In summary, a simple and efficient method has been disclosed for making a wick structure in long lengths and assembling it in a heat pipe without requiring expensive tooling. The wick structure can be fabricated without the need for special furnaces employing relatively difficult sintering processes. A wick structure is produced which can be tailored to meet the desired permeability requirements of any particular application. The wick structure can be made with a high porosity (low effective density) and yet not be fragile.

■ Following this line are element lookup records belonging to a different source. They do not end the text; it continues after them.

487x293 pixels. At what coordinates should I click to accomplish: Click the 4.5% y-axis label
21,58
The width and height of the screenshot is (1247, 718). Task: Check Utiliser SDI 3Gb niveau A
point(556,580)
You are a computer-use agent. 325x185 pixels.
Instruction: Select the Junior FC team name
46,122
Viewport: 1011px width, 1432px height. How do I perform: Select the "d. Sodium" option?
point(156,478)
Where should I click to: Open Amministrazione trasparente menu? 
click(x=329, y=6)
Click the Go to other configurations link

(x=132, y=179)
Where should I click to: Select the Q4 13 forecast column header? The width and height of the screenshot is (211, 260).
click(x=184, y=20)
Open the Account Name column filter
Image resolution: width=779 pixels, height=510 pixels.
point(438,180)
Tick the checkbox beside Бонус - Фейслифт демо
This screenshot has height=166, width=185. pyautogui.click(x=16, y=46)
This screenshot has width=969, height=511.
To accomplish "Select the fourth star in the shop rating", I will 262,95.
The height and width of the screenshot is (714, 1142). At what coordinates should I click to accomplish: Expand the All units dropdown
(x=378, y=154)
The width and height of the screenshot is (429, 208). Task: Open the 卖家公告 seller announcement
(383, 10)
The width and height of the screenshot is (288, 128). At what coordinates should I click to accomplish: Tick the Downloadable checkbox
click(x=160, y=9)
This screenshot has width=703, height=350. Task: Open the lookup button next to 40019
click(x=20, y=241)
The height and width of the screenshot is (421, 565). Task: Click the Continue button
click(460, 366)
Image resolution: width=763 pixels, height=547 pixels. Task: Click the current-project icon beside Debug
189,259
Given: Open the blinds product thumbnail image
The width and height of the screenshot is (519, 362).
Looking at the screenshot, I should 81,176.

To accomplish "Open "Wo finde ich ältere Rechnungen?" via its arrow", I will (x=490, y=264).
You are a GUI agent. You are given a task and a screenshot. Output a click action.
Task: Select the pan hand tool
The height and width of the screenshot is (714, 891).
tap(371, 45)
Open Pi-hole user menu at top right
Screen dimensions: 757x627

The wick structure is also highly flexible and allows a heat pipe containing it to be angularly bent or otherwise formed to a considerable degree without damage to either part.

While an exemplary embodiment and method of my invention have been described above and shown in the accompanying drawing, it is to be understood that the particular embodiment and method described are merely illustrative of, and not restrictive on, the broad invention and that various changes in design, structure and arrangement may be made in the invention without departing from the spirit and scope of the appended claims.

Claims

I claim:

1. A method of making a wick structure for a heat pipe, which comprises the steps of:

forming a plurality of laterally disposed longitudinal pleats in a first sheet of wire screen of Predetermined length and width; and

compressing said formed pleats laterally together and inserting the same longitudinally into an open end of a tubular container, said pleats being secured in position by elastic expansion thereof in said tubular container and consequent engagement therewith.

2. The invention as defined in claim 1 wherein said plurality of laterally disposed longitudinal pleats are formed in a laterally central portion of said first sheet with a flat screen portion on each side thereof, and further comprising the step of cutting said first sheet longitudinally at a selected lateral width within said central portion to provide a strip including a number of formed pleats from said plurality of pleats, said number of formed pleats of said strip being compressed together and inserted longitudinally into the open end of said tubular container.

3. The invention as defined in claim 2 further comprising the steps of forming at least one reservoir screen from a second sheet of wire screen of predetermined length and width, and installing said formed reservoir screen longitudinally in a fixed position in said tubular container.

4. The invention as defined in claim 3 wherein said second sheet is longitudinally formed into a reservoir screen having a generally U-shaped cross section, and said formed reservoir screen is fixedly installed in said tubular container with the U-shaped cross section open ends of said reservoir screen engaged by the compressed pleats of said strip in said tubular container.

5. The invention as defined in claim 1 wherein said plurality of laterally disposed longitudinal pleats are formed in a laterally central portion of said first sheet with a flat screen portion of predetermined width on each side thereof, and further comprising the step of turning said side portions back over opposite sides of said central portion of formed pleats prior to compressing said formed pleats laterally together and inserting the same with said turned side portions longitudinally into the open end of said tubular container, said turned side portions being positioned therein as wall screens.

6. The invention as defined in claim 5 further comprising the steps of forming at least one reservoir screen from a second sheet of wire screen of predetermined length and width, and installing said formed reservoir screen longitudinally in a fixed position in said tubular container between said central portion of formed pleats and one of said wall screens.

7. The invention as defined in claim 6 wherein said second sheet is longitudinally formed into a reservoir screen having a generally U-shaped cross section, and said formed reservoir screen is fixedly installed in said tubular container with the U-shaped cross section open ends of said reservoir screen engaged by the compressed pleats of said strip in said tubular container.